THE TASK —
Begin at the line that has "Given: Click the red" and stop after the line that has "1568x512 pixels. [x=269, y=186]". Reproduce only those lines, replacing "notification dot" with "status dot" and leaving everything else unchanged.

DATA FOR PROCESSING —
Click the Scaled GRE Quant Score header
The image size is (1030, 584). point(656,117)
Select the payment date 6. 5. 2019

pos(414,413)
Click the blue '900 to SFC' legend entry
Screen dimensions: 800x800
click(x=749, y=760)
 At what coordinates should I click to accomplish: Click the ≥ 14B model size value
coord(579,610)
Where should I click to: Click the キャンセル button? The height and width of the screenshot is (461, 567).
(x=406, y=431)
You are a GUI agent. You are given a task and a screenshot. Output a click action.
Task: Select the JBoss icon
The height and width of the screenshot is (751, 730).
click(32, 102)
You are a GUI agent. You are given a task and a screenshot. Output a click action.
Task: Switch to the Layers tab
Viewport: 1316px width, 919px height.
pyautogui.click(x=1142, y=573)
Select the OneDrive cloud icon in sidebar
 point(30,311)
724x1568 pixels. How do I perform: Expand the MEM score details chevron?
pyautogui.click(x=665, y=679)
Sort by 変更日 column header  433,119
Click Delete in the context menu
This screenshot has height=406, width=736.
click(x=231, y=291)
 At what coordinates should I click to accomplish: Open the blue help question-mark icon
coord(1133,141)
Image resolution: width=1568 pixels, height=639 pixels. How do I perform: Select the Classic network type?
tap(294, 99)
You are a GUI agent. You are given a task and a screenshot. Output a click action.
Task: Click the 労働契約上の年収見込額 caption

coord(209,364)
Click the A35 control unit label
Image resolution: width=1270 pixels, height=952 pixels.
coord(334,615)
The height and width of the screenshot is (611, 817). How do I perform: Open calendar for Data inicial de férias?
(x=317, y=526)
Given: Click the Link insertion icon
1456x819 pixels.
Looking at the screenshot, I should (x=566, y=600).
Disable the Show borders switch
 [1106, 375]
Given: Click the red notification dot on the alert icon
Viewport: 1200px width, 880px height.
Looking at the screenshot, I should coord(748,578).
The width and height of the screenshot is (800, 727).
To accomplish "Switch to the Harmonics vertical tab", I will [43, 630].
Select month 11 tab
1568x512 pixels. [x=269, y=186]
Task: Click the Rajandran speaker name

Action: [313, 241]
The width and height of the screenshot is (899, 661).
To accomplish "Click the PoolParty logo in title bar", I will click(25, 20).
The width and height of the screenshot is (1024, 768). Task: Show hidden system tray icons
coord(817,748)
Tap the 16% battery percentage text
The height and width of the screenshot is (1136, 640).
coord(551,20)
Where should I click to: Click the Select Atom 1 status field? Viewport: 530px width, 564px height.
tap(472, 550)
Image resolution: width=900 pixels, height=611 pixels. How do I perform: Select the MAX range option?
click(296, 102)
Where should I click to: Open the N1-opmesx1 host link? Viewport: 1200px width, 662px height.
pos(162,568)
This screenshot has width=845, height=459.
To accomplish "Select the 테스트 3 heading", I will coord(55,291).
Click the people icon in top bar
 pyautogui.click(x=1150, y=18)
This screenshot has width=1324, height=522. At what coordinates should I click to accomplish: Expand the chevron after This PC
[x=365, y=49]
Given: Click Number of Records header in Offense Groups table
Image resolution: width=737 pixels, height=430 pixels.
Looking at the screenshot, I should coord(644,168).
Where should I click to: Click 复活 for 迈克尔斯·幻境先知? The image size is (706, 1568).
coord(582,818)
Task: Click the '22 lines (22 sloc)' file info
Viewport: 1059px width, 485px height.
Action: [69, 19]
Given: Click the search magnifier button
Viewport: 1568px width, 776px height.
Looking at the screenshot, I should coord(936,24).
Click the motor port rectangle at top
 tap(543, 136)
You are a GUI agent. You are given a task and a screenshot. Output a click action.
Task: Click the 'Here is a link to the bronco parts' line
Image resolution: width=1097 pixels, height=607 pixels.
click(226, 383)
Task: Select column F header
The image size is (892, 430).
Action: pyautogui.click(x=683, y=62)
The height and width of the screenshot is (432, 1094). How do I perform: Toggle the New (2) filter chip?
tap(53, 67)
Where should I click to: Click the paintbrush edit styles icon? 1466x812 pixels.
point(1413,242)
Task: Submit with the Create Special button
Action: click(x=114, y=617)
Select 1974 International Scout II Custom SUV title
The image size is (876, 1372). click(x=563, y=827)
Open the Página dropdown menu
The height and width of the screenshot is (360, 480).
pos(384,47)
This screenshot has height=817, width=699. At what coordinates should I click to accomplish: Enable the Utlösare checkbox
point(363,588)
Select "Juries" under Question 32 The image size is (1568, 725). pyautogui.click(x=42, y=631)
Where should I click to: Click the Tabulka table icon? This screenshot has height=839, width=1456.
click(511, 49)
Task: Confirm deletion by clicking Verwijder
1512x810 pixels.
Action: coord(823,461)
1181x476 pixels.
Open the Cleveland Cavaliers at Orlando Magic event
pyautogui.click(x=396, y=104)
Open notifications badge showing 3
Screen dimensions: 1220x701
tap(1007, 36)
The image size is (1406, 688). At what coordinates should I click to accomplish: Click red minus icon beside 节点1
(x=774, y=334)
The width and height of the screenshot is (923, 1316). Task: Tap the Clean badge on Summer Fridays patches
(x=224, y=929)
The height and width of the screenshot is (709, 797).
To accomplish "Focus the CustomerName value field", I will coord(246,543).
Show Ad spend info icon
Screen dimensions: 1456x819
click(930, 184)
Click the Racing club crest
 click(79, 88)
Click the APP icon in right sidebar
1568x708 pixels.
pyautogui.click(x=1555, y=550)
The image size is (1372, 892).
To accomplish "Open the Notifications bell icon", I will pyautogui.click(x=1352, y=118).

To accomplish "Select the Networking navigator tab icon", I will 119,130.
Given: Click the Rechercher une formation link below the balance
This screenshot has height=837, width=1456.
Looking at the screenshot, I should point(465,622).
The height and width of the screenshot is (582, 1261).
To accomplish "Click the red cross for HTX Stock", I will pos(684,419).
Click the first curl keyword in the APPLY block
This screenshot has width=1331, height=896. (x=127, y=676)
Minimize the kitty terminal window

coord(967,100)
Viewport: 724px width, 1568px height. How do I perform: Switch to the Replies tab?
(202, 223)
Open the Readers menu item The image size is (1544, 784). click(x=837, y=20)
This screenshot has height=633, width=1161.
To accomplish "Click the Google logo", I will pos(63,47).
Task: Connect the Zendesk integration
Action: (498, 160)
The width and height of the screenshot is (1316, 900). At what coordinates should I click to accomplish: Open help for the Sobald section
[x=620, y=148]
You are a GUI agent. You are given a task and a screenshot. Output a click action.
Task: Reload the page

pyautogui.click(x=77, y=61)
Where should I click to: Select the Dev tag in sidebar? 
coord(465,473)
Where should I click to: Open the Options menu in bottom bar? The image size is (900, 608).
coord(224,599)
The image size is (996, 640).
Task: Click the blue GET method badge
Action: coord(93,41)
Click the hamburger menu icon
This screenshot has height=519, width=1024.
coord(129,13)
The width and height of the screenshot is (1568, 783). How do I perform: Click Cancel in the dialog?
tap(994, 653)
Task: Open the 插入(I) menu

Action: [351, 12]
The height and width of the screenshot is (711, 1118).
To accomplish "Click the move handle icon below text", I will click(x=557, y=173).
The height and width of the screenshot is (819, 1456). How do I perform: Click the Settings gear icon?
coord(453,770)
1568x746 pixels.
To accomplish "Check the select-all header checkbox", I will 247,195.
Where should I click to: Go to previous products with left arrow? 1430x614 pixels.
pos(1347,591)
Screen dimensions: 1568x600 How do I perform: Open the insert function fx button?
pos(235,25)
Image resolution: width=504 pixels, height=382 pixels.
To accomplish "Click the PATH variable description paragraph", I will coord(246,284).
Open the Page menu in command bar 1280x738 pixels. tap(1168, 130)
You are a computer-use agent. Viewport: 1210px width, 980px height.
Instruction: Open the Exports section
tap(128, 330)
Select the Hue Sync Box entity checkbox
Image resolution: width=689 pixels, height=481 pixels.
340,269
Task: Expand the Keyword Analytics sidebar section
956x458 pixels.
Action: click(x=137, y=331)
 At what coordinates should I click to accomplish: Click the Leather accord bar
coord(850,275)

REPLY —
Given: Click the red status dot on the alert icon
Viewport: 1200px width, 880px height.
Looking at the screenshot, I should coord(748,578).
The width and height of the screenshot is (800, 727).
To accomplish "Switch to the Harmonics vertical tab", I will [43, 630].
Select month 11 tab
1568x512 pixels. [x=269, y=186]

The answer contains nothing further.